Le tres-humble, tres-obeïssant, & tres-fidele sujet & serviteur.

PERRIN.

AVANT-PROPOS. §

[B,5]

Dez les premieres representations de cét Opera7, mes amis m’avertirent que l’on en critiquoit les paroles, & comme ils estoient persuadez que c’estoit injustement, ils me conseillerent pour les justifier de les faire imprimer : Je m’en suis deffendu jusqu’icy, en leur representant que je n’estois point surpris des mauvais bruits que l’on en faisoit courir ; qu’outre que par une fronde*8 de deux années j’estois tout accoustumé & tout preparé aux caquets des envieux*, des interessez, & des ignorans, dont le nombre estoit infiny, je ne doutois pas que la nouveauté* de cette Poësie Lyrique & Dramatique tout ensemble ne frapat d’abord les plus habiles*9 , jusqu’à ce qu’ils en eussent pris le goust, & qu’à force de reflechir dessus ils fussent entrez dans son esprit, d’autant plus qu’ils ne trouveroient pas icy ce qu’ils attendoient, qui estoit des Airs & des Chansons de Chambre sur des paroles retournées10 & pleines de redites continuelles, telles que la Musique Françoise en a produit jusqu’icy11, mais d’une manière de Poësie originale et sans modele : Que je devois estre content de voir que contre l’opinion generale j’estois parvenu à ma fin, & que ces Vers si criti- [B, 6] quez formoient non seulement un Opera François, que les Maistres de l’Art soûtenoient estre impossible par le deffaut de la langue & des Acteurs ; mais, de l’aveu public, le spectacle le plus surprenant, le plus divertissant & le plus beau que des particuliers ayent donné de nos jours à la France12. Que les plus mal intentionnez, apres l’avoir veu & censuré* en toutes ses parties, estoient forcez de revenir, & d’avoüer qu’ils ne s’y estoient point ennuyez, & que tout leur chagrin*, apres deux heures & demie de representation, estoit de le voir si-tost finir : Qu’au reste ce n’estoient que des bruits confus & mal articulez, qui n’aboutissoient qu’à blâmer trois ou quatre vers, dont les expressions, disoit-on, estoient trop basses et trop vulgaires, sans considerer ny les personnes qui parlent, ny les choses ausquelles elles sont appliquées13, & lesquels mesme j’ay changez pour éviter procez, & pour m’épargner des explications importunes.

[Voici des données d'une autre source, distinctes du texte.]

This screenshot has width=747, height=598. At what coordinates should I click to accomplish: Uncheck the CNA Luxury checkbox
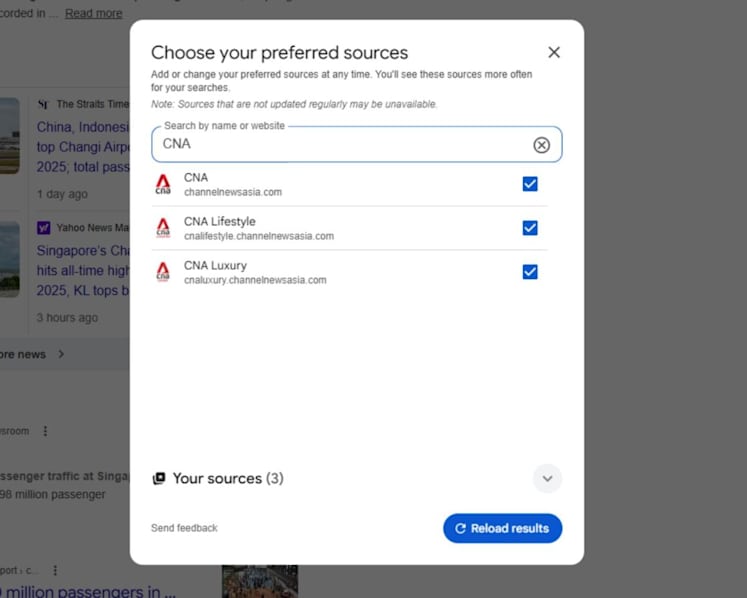click(x=530, y=272)
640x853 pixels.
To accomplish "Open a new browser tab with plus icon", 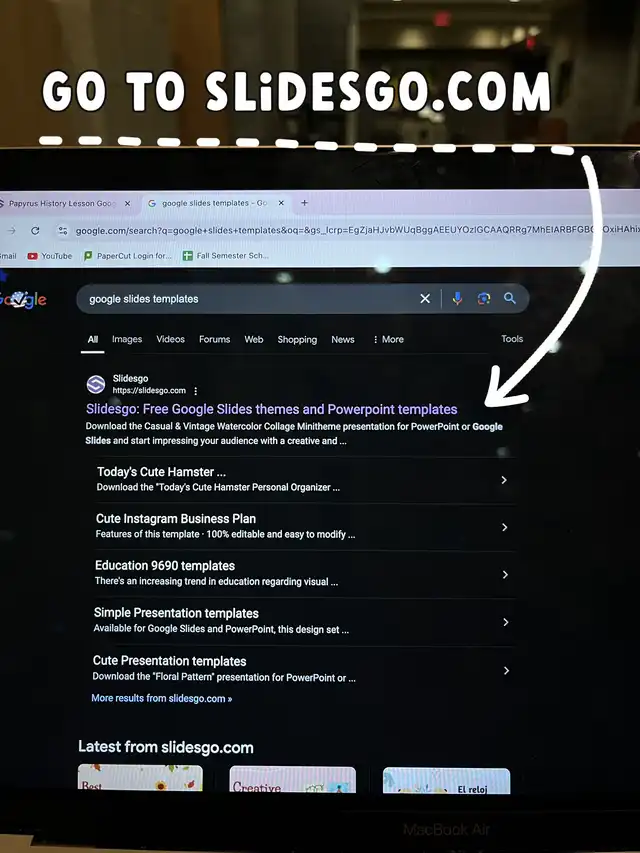I will pyautogui.click(x=304, y=203).
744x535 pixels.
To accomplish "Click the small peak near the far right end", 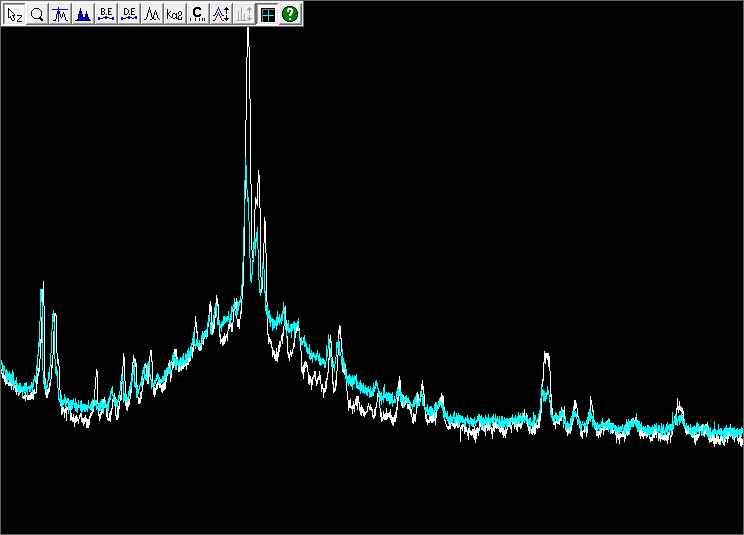I will [x=679, y=403].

Que le reste n’estoient que de fausses plaisanteries, que l’on y crioit14, disoit-on, des Pommes & des Artichauts, que l’on y parloit de Bourriques*, & de pareils quolibets, qui ne meritoient pas une reflexion. Qu’enfin je devois estre consolé d’apprendre que quatre ou cinq de nos plus habiles* hommes en Poësie, qui connoissoient par leur propre experience l’Art & la difficulté de composer des paroles pour la Musique, ne disoient pas du mal de celles-cy, & y reprenoient peu de choses, qu’ils confessoient encore estre faciles à corriger.

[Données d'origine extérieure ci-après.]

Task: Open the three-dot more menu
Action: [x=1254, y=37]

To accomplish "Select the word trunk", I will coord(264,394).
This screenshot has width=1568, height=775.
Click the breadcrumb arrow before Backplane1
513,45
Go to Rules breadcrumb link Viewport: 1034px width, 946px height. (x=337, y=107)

[p. 7] Mes amis n’ont pas esté satisfaits de ces raisons, & m’ont representé. Que les bruits se fortifioient de jour en jour. Que le venin se glissoit par contagion jusques dans les esprits les plus éclairez, & les personnes les plus desinteressées. Que je leur donnois le temps de former & de debiter de mauvais jugemens, dont apres ils auroient honte & peine de se retracter ; qu’il y alloit non seulement de mon honneur de me justifier en imprimant les vers, mais de l’interest de cét establissement, que ses ennemis tachoient de ruïner par ces calomnies, & qu’enfin je donnasse quelque chose à leur amitié & à leur zele*, & que je leur fournisse des armes pour me deffendre.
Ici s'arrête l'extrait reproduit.